Entries on target coordinates:
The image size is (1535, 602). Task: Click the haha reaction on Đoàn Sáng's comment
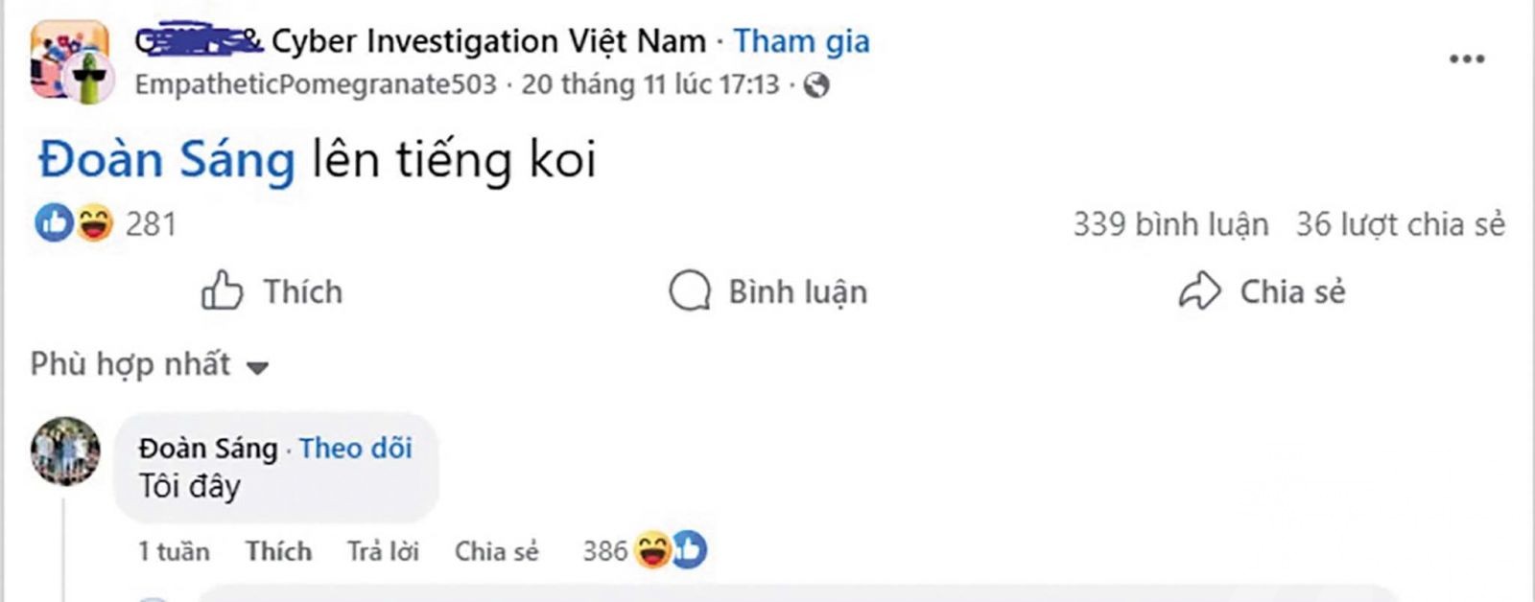coord(652,550)
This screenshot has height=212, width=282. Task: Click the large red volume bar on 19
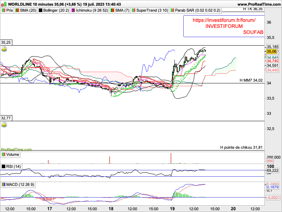pyautogui.click(x=171, y=158)
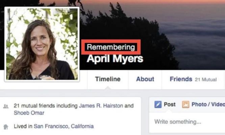Click the mutual friends people icon

6,106
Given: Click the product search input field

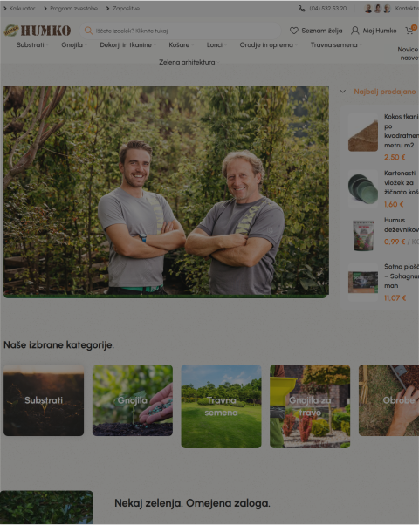Looking at the screenshot, I should click(x=181, y=31).
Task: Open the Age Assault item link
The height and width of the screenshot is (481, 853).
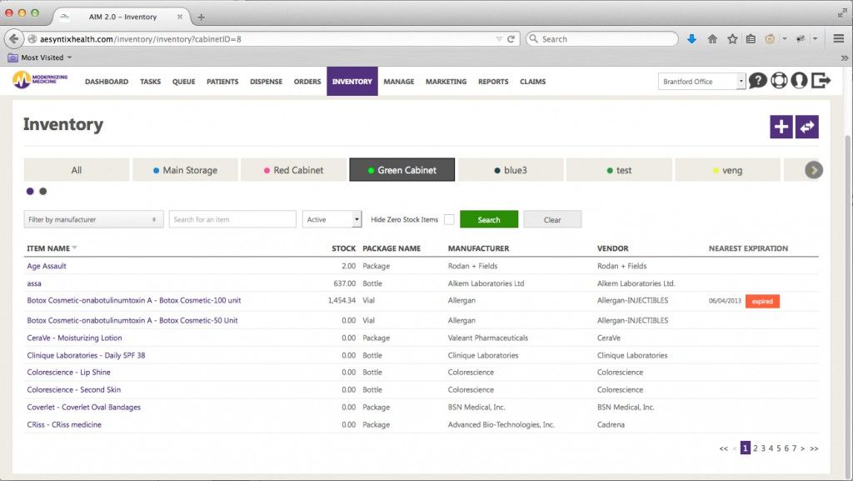Action: 47,266
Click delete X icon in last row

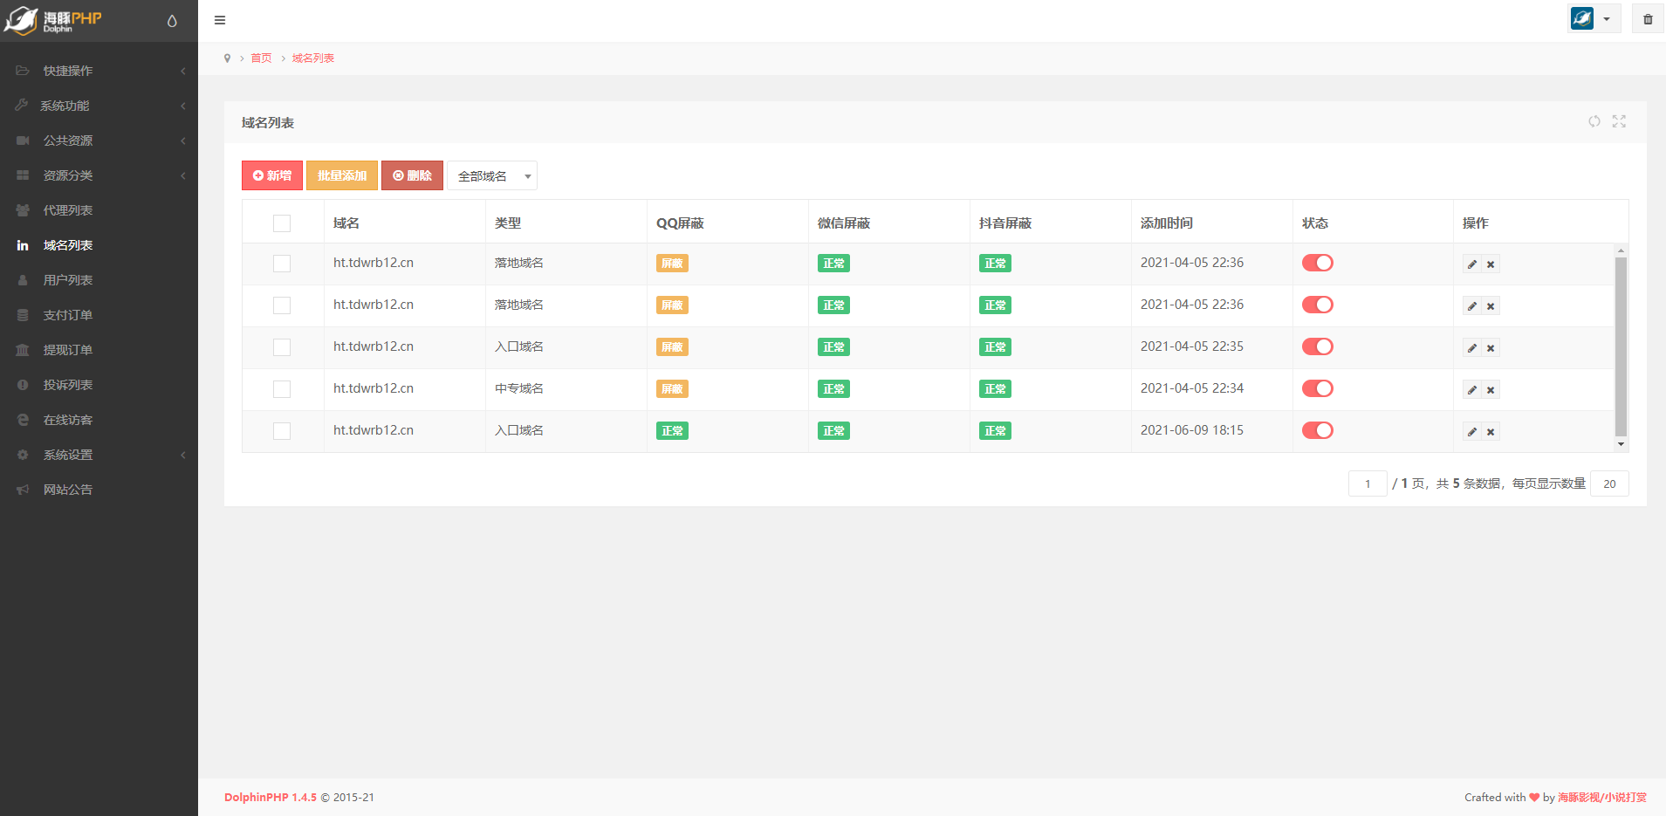point(1491,432)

Your goal:
Convert the entries above into a Markdown table with the columns Row and Line, with one numbered row for each nonblank line. Exclude the pictures from the table.

Correct answer:
| Row | Line |
|---|---|
| 1 | The image size is (1535, 602). Task: Click the haha reaction on Đoàn Sáng's comment |
| 2 | coord(652,550) |
| 3 | This screenshot has height=212, width=282. Task: Click the large red volume bar on 19 |
| 4 | pyautogui.click(x=171, y=158) |
| 5 | Click the mutual friends people icon |
| 6 | 6,106 |
| 7 | Given: Click the product search input field |
| 8 | Looking at the screenshot, I should click(x=181, y=31). |
| 9 | Task: Open the Age Assault item link |
| 10 | The height and width of the screenshot is (481, 853). |
| 11 | Action: 47,266 |
| 12 | Click delete X icon in last row |
| 13 | point(1491,432) |